First, fold in half (longways again):

Then cut off those corners:

If you've stuck with it and followed these steps and your tulle/paper looks like this, then well done!

Onto attaching the comb.  For my sister's veil, we gathered a small section of tulle at the top in order to attach the comb.  The red pen shows what I mean:

On my veil, the entire top width was gathered (using a basting stitch - which is just a very wide, straight stitch - usually temporary but in this case, permanent) and then attached to the comb.  For a mantilla veil, you want part of the top edge of the veil to fall on each side of the face and upper body, then flow into the rounded corners, and cascade down.  Make sense?  I hope so...

So, after you've attached the tulle to your comb (we just hand stitched that baby on there with strong, clear thread), it's time to attach the lace.  My only recommendation regarding the lace is to have the ends meet in an inconspicuous spot, like the side of the veil where it cascades, and therefore 'hides' the ends. 

 As far as attaching the lace, we simply used a basting stitch and clear thread and it worked like a charm...no glue required.

If you've got the time (and good family/friends to help), it's so worth trying to make your own veil.  The mantilla veil my sister wanted at a bridal shop was priced at $750 (not including tax!) and for under $100 (85 beans to be exact) we made our own and, in my own honest opinion, it looked just as good and is fully loaded with lots of love, sisterly bonding, and great memories.  I hope this tutorial helps anyone who's up for the well-worth-it challenge.  Of course, feel free to email me at beaninlove@gmail.com with any questions and/or pictures of your creations!  Happy cutting, sewing, and wedding planning! 

Farrah and Patrick's wedding pictures were taken by the incredible Sean Lata.  :)


  1. This is great! thank you so much. I actually doing a cathedral/blusher so I'm guessing that I should just round out both ends? Thanks for the post!

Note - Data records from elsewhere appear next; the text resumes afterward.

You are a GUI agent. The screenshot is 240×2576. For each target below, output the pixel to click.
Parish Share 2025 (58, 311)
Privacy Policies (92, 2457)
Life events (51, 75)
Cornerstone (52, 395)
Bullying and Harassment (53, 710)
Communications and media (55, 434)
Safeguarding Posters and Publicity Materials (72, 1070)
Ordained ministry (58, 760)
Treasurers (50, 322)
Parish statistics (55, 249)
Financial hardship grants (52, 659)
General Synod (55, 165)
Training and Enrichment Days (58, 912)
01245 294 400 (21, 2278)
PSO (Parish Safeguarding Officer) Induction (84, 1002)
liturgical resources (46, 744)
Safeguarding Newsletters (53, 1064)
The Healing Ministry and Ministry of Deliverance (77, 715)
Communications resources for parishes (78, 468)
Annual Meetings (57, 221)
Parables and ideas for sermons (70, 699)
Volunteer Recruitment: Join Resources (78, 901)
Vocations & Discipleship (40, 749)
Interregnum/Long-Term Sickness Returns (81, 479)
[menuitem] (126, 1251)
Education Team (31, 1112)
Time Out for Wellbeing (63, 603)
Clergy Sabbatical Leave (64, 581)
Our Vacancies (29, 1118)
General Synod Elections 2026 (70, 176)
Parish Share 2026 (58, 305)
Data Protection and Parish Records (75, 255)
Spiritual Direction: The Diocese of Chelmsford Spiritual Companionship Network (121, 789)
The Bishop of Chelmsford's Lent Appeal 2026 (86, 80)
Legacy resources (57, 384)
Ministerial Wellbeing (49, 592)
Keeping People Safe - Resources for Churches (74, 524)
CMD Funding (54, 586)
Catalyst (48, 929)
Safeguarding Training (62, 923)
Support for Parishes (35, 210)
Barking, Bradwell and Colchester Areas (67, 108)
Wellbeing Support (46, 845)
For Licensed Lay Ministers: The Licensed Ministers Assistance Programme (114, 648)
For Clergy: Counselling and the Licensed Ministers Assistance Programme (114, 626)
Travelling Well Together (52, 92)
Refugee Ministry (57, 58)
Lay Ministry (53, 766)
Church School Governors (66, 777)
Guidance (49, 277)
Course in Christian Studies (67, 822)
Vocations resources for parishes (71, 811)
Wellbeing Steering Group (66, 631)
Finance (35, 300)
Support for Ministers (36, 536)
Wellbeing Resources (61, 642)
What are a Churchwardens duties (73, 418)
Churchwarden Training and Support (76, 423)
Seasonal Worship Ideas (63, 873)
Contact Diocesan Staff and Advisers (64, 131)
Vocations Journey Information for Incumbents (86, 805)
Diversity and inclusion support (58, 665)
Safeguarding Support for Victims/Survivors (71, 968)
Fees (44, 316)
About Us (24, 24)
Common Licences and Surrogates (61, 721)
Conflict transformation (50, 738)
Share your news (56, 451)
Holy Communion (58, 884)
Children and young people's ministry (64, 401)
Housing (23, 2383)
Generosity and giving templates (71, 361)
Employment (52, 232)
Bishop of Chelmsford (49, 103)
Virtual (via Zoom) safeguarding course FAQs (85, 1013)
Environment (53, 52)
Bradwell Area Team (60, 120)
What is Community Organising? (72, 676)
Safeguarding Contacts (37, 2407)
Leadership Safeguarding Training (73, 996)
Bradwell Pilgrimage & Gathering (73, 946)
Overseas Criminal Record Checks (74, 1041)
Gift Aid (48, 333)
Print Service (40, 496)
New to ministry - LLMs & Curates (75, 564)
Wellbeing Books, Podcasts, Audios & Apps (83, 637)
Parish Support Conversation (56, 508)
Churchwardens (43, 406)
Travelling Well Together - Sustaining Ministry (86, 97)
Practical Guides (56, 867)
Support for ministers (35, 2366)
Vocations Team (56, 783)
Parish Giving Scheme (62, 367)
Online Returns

    1. Awesome! Yep! I'd say round out both ends! Have fun and congratulations! :)

  2. I will definitely be doing this! Cathedral length mantilla veils are SO overpriced! How wide was the veil you made?

    1. Hi Morgan!!! I can't remember exactly so I asked my sis and she thinks it was 72 inches wide. She said the fabric store (JoAnn's) had two widths of the tulle we purchased and she bought the wider one. Hope that helps and I'd love to see a pic of yours when you're done! You're so right! They are so over-priced! Bridal stores make a killing on them!!!

  3. How do you keep the lace from folding and rolling? I have applied the lace to the bottom and it seems to roll except on the sides where it is flat... thanks!

    1. Hey! I don't remember having that problem! Sorry! The lace is rolling or the tulle? Maybe a warm ironing will help?

    2. The lace. It is a 7.5 inch lace and I think there is just too much of a curve. The width is 54" and I'm thinking to widen it and try at least 74"... I can try the iron though! Thanks!

  4. I hope you see this message! I am in step one of your paper and have a question - my tulle came from the store already folded; do I unfold it for this step? Right now my tulle has two layers.


    1. Hey! If your tulle came folded, there's no need to fold it again! Just make sure it's folded the long way (which it probably is since I think they store them on the bolts like that) and move on to folding the triangle. Hope that helps! I'd love to see how it turns out when you're done! :)

  5. Hello,
    Firstly, woow! You sister looks amazing!! The veil is brilliant! Thank you for sharing this, I will be giving it ago! What tulle did you use?


    1. She does, doesn't she? :) We just used some regular tulle we found at a local fabric store. It wasn't anything special. They had two kinds of tulle - the one we used which had smaller holes and one with larger holes and more of a mesh feel. I hope that helps! I'm sorry I don't know the exact tulle! :)

  6. Hello! Im also making the veil for my cousin's wedding and round this post! Thanks for sharing and giving us DIY'ers hope! Such an amazing job that you ladies did on the veil :) I hope I can do the same for my cousin's too.